Tal facto acabou por tornar a figura do rei alvo de todo o tipo de criticas, usadas também pelos partidos do regime como forma de o pressionar politicamente.
Estas particularidades, junto com circunstâncias conjunturais, serão habilmente exploradas pelos republicanos durante a sua incerta mas audaciosa caminhada rumo ao 5 de Outubro.

Mas regressemos à década de 1870. A criação de um agrupamento republicano em 1876 enquadra-se pois, e naturalmente, nas formas permitidas de contestação ao regime. No início da década, já as Conferências do Casino haviam defendido algumas das causas comuns a todos os descontentes da época, e abordado de forma mais ou menos explícita os temas que a estes eram caros: anticlericalismo, iberismo, republicanismo, e socialismo.
Aproveitando a embalagem, nomes como José Fontana e Antero de Quental, fundaram em 1875 o Partido Socialista português. Esta organização nunca conseguirá impor-se com a mesma eficácia dos republicanos, consumindo-se antes em lutas sem fim entre as suas facções socialista e anarquista.
Em 1876, foi a vez do já referido grupo progressista e de simpatias maçónicas, onde pontificavam nomes como Latino Coelho, Oliveira Marreca, e Elias Garcia, fundar o Partido Republicano Português.

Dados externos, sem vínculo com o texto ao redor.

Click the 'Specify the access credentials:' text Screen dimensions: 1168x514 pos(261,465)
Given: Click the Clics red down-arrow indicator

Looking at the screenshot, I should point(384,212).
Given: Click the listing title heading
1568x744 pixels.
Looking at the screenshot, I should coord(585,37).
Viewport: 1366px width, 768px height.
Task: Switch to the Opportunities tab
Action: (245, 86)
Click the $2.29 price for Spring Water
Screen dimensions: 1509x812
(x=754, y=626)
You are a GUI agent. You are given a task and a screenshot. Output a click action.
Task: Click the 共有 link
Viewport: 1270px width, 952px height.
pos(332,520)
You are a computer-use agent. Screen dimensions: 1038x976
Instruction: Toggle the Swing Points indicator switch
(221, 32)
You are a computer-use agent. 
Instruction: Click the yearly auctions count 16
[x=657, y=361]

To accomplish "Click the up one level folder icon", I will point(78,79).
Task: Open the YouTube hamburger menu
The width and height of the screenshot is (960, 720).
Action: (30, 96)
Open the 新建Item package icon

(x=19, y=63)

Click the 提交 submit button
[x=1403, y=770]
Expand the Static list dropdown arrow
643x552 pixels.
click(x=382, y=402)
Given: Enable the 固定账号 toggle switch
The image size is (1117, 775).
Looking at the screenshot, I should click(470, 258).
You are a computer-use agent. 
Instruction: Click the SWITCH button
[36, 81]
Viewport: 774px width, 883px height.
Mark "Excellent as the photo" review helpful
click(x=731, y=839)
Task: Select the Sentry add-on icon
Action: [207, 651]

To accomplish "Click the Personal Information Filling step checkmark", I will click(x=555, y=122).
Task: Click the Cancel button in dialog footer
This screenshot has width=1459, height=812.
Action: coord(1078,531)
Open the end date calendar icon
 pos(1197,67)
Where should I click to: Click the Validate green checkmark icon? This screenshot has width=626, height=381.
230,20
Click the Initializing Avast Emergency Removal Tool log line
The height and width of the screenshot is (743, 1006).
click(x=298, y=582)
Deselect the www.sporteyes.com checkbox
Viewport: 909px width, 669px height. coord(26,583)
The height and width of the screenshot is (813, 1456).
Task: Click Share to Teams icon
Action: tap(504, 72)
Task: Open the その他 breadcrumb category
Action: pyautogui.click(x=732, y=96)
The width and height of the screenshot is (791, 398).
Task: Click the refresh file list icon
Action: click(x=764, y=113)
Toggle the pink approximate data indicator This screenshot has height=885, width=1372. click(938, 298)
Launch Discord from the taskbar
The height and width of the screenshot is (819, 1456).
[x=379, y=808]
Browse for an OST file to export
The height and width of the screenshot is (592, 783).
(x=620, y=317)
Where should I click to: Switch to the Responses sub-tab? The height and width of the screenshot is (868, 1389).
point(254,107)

Nos anos seguintes, os republicanos conseguiram abrir alguns centros nos grandes núcleos urbanos (Lisboa, Porto e Coimbra). Em 1878, o PRP apresentou-se pela primeira vez às eleições para as Cortes, logrando eleger o seu primeiro deputado, que foi Rodrigues de Freitas, que concorreu pelo círculo do Porto.
Malgrado este sucesso, o PRP permanecia um pequeno grupo de cavalheiros burgueses e respeitadores das instituições. Ninguém os via com hostis ao regime, mesmo porque a causa republicana era apenas apoiada por meia dúzia de excêntricos, e nem sequer era levada muito a sério. Na altura, a mudança de regime era tida como algo tão improvável e desnecessário quanto vestir um sobretudo no deserto.
O próprio PRP contribuía para dar razão aos que o tinham por inofensivo. O partido navegava numa indefinição programática, oscilando entre o federalismo utópico (iberismo, defendido entre outros por Teófilo Braga) e o patriotismo romântico (onde pontificava Manuel de Arriaga). 

Será o Centenário de Camões (1880) a dar a primeira oportunidade de protagonismo ao PRP, que então revelou virtudes antes escondidas. Pela primeira vez, os republicanos dariam mostras da habilidade demagógica que os viriam a tornar célebres e eficazes, tomando astutamente como sua uma bandeira cara a quase todos os portugueses: o Patriotismo.